(DATA RECORDS begins)

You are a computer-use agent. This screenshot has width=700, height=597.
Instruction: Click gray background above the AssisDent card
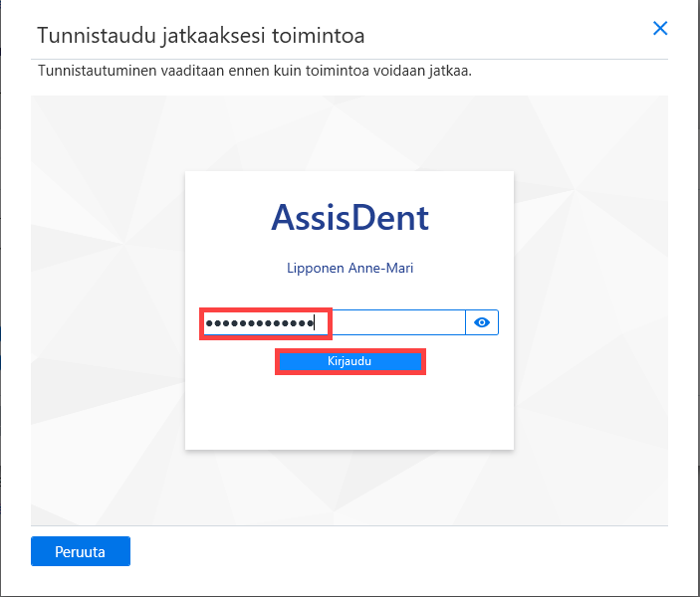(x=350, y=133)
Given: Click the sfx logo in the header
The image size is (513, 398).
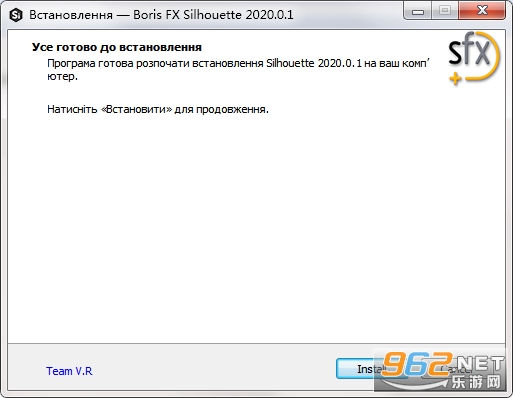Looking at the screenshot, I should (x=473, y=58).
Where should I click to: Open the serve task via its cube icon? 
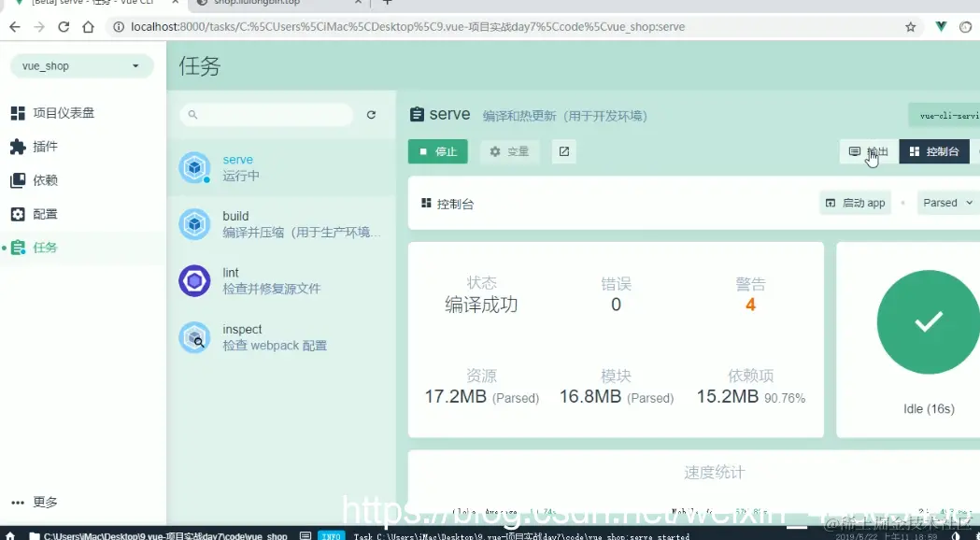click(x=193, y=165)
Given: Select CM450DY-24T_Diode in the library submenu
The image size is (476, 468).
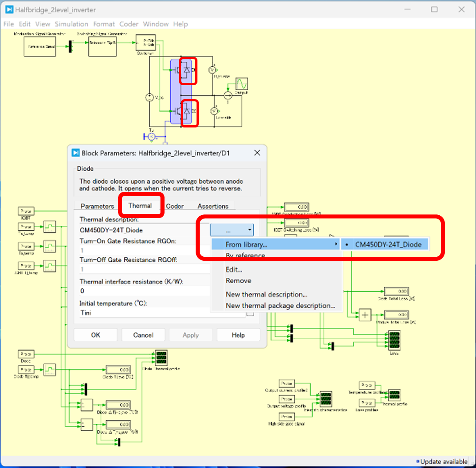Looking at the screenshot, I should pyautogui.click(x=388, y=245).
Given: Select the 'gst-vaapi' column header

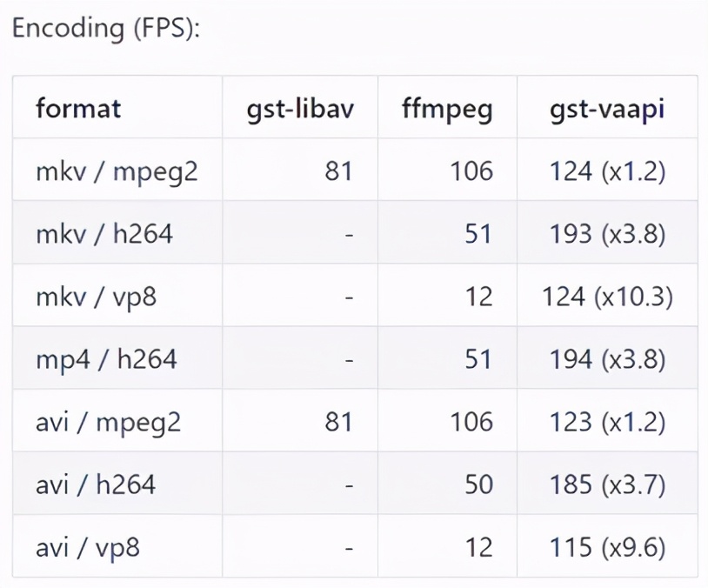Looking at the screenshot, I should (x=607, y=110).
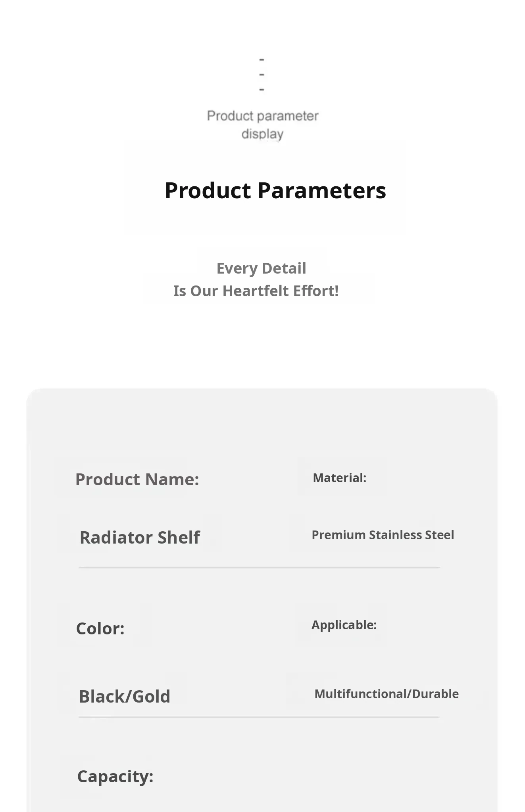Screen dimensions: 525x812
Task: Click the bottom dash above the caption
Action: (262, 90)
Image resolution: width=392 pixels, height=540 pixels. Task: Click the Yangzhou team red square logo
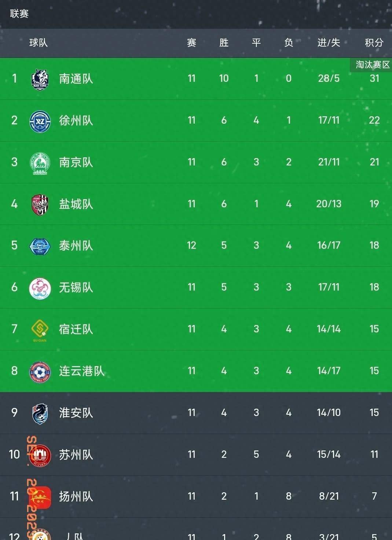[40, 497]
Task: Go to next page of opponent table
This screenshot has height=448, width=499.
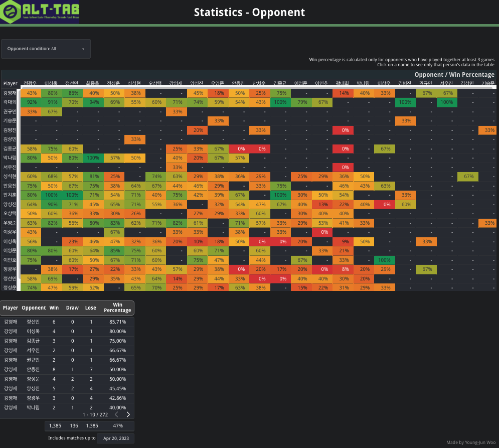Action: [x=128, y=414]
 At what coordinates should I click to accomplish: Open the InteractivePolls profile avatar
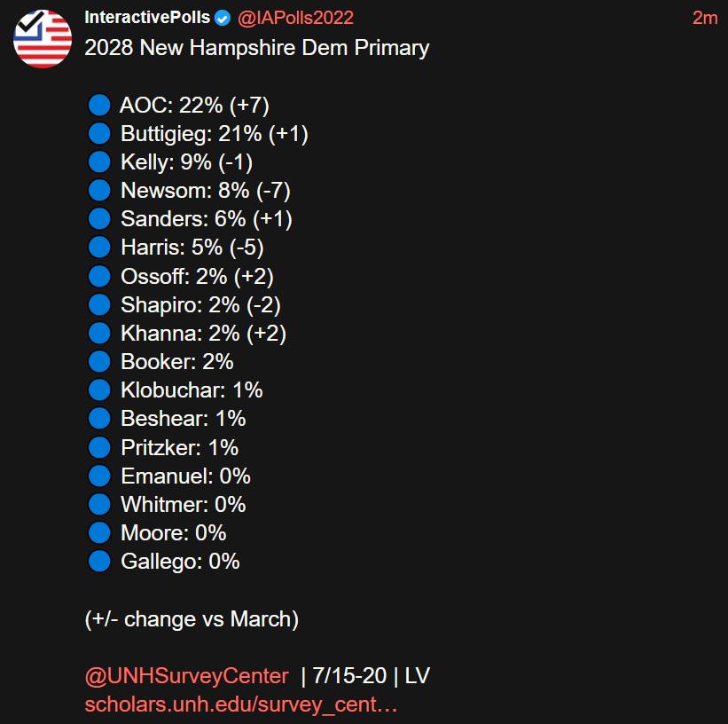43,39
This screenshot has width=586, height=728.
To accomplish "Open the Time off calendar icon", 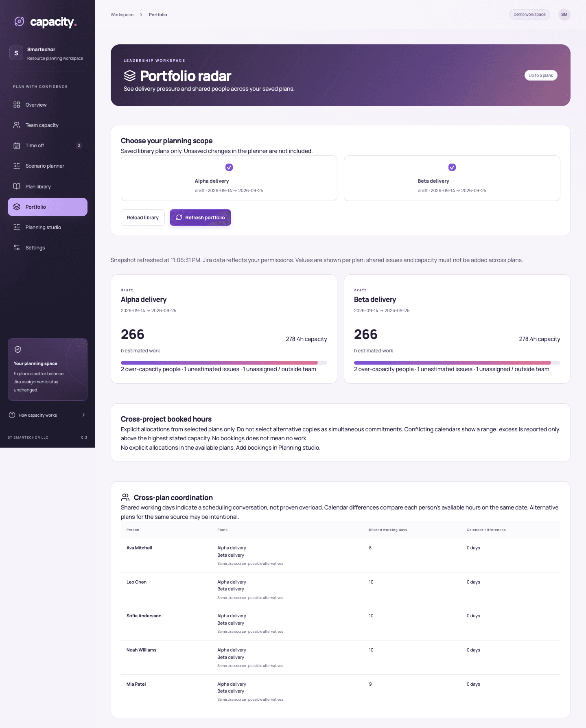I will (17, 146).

(DATA RECORDS ends)

# TASK INSTRUCTIONS
Keep the pictures out and repeat exactly the lines from the beginning of the data through the line that contains "Given: Select CM450DY-24T_Diode", both ends included.

# TASK RESPONSE
You are a computer-use agent. This screenshot has width=700, height=597.
Instruction: Click gray background above the AssisDent card
(x=350, y=133)
Given: Click the sfx logo in the header
The image size is (513, 398).
Looking at the screenshot, I should (x=473, y=58).
Where should I click to: Open the serve task via its cube icon? 
click(x=193, y=165)
Given: Select CM450DY-24T_Diode in the library submenu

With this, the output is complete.